I argued in the early 90s that the Internet would connect creatives on the fringes and fringe communities would form and have more impact on social and political cultures. What I didn’t see was that communities or armies of ignorant, racist, fascist, paramilitarist, arguably insane, rabid right, false Christian gremlins would form and seize control of an existing political party, that they would undermine their own interest and dismantle the middle class, that they would endeavor to promote dark-age philosophies over advances in reason and science, and that they would not be opposed, but cultivated by politicians and wealthy business and media interests who would see them as a source of potential power, missing dangerous signals from the emergent mob and their unholy alliance with it.

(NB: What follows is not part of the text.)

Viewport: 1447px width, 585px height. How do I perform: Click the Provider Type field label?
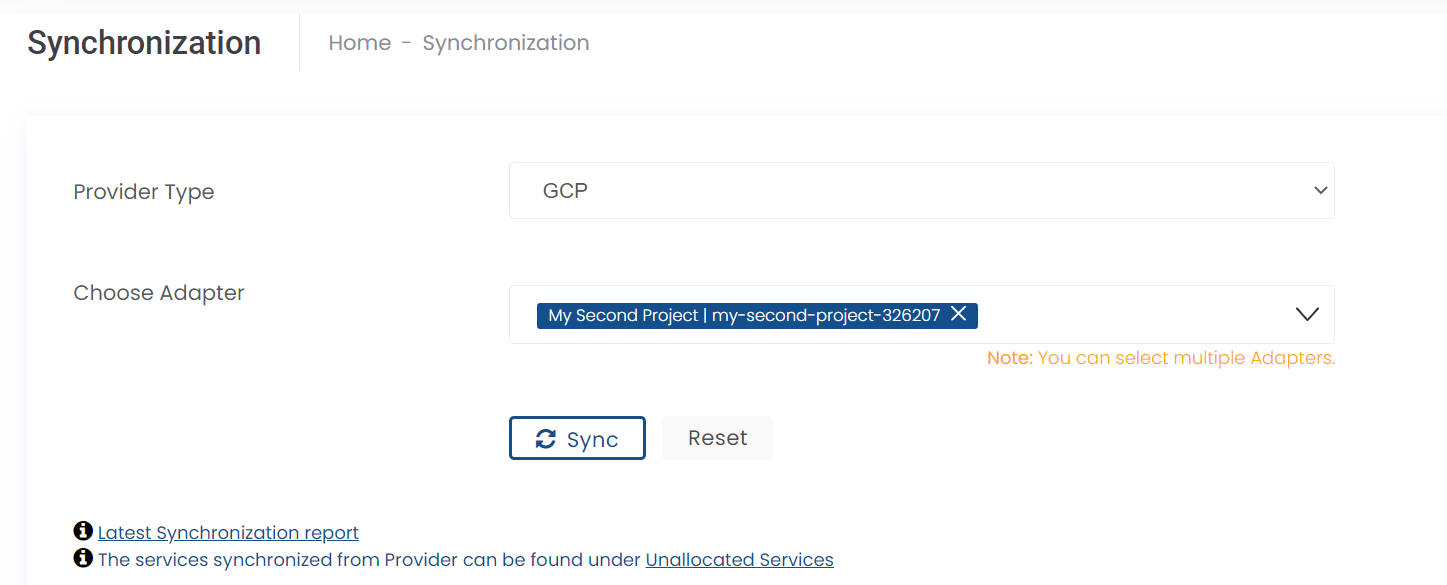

These people may be a vocal minority, but they seem to have growing force. I’m not so sure the Internet has proved to be a Good Thing. It may be the catalyst for the rapid unraveling of civilization.

I added a link to Jennifer Granick’s post, “The Dream of Internet Freedom Doesn’t Have to Die.” And Hoder’s just posted “The Web We Have to Save” on Medium. He says “the web was not envisioned as a form of television when it was invented. But, like it or not, it is rapidly resembling TV: linear, passive, programmed and inward-looking.”

What the Internet Is

This works as a manifesto. I didn’t write it — it’s by the brilliant technologist David P. Reed.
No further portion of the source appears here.